Todavia, a principal razão que hoje me senta é outra: explicar o porquê de Halloween não ser só para alguns (aqui, entendam-se as pessoas cuja vida não lhes sorriu desde início e que, por isso, encontraram nas letras de Allen uma estrondosa empatia). Allen é tão grande, tão gigante, tão imensurável que todos nós – todos – temos de olhar para cima para o ouvir. A sua arte é tão autêntica que diz respeito (ou deveria dizer) a todos. Os cancros estruturais que entoa através da sua grossa e cansada voz são como que o esboçar do perfil de muitas vidas do nosso país – marginalizadas, condenadas, infelizes, toxicodependentes, esquecidas, fardos pesados de casamentos falhados.

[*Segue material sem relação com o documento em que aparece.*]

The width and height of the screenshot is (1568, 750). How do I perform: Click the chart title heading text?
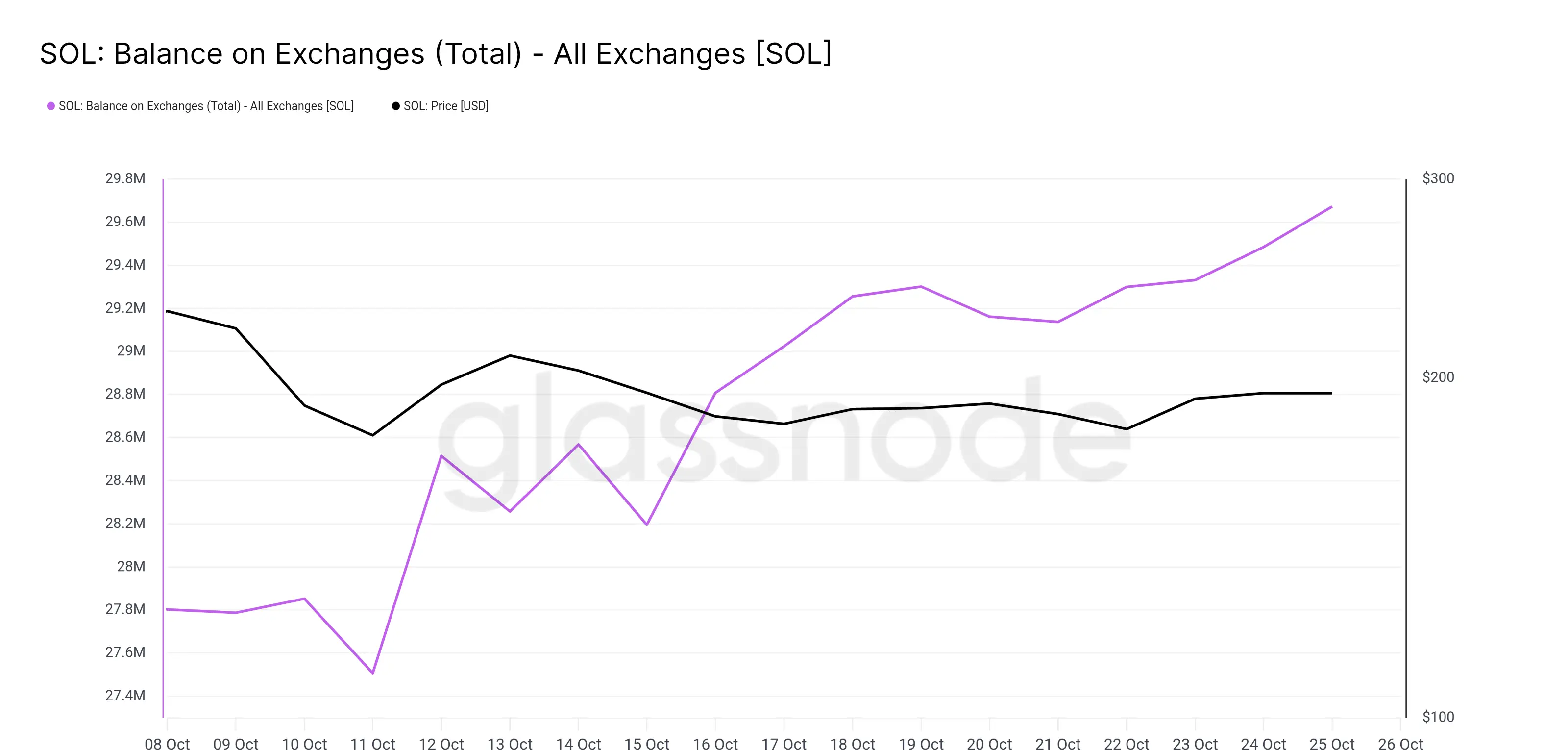pyautogui.click(x=435, y=53)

Allen é como que o divino porta-voz desta gente — sem nome — que clama por ser notada (e que, evidentemente, o deveria ser — pois são humanos tal como eu e o leitor). E fá-lo de uma maneira absolutamente divina, poderosa, arrepiante e, sobretudo, autêntica. Aquilo que ele canta é o que ninguém canta: poucos são os que têm um acesso tão escancarado a este tipo de sofrimento e se conseguem emancipar para o materializar em música (e que música…). Aquilo que ele canta é o que só quem cresceu na palhota como ele pode fazer. É intrinsecamente belo por isso: é verdadeiro até às unhas dos pés. Halloween é a expressão de que esta gente existe… e chora, sorri, sofre, e pensa… e berra de agonia… mas ninguém ouve irmão.
E é por isso, caro leitor, que Allen é para todos. Portugal precisa urgentemente de o ouvir: do beto ao guna, do rural ao cosmopolita, do patrão ao empregado, da Igreja ao Estado. É absolutamente necessário ouvir o outro. Nesse sentido, apesar de felizmente por norma não vivermos estas realidades, devemos (re)conhecê-las, sentir a sua agonia e procurar ajudar estas almas: quando a vossa cruz parecer pesada, procurem compartilhar a cruz do outro. As cruzes dos “ninguéns” a quem Halloween da voz são cruzes maiores que muitos das nossas – se tu sofreste eles sofreram muito mais. E Halloween, através da sua música, completou a tarefa de as iluminar. É aqui que se destaca dos demais, competindo sozinho numa pista só dele: o seu trabalho é tao genialmente conseguido que consegue fazer viajar pessoas com vidas celestes para uma realidade escura, degradada e real – a sua. E isso, meus caros, só se consegue quando se é realmente munido de algo que outros não têm: dom.
A bruxa decidiu ir. Pediu-nos que apagássemos a luz. Allen, desculpa: há luzes que não se apagam. A tua é uma. Mesmo que já não queiras, a tua luz continuará a ser a pouca iluminação de muitas almas perdidas que vagueiam nas streets. Obrigado por isso.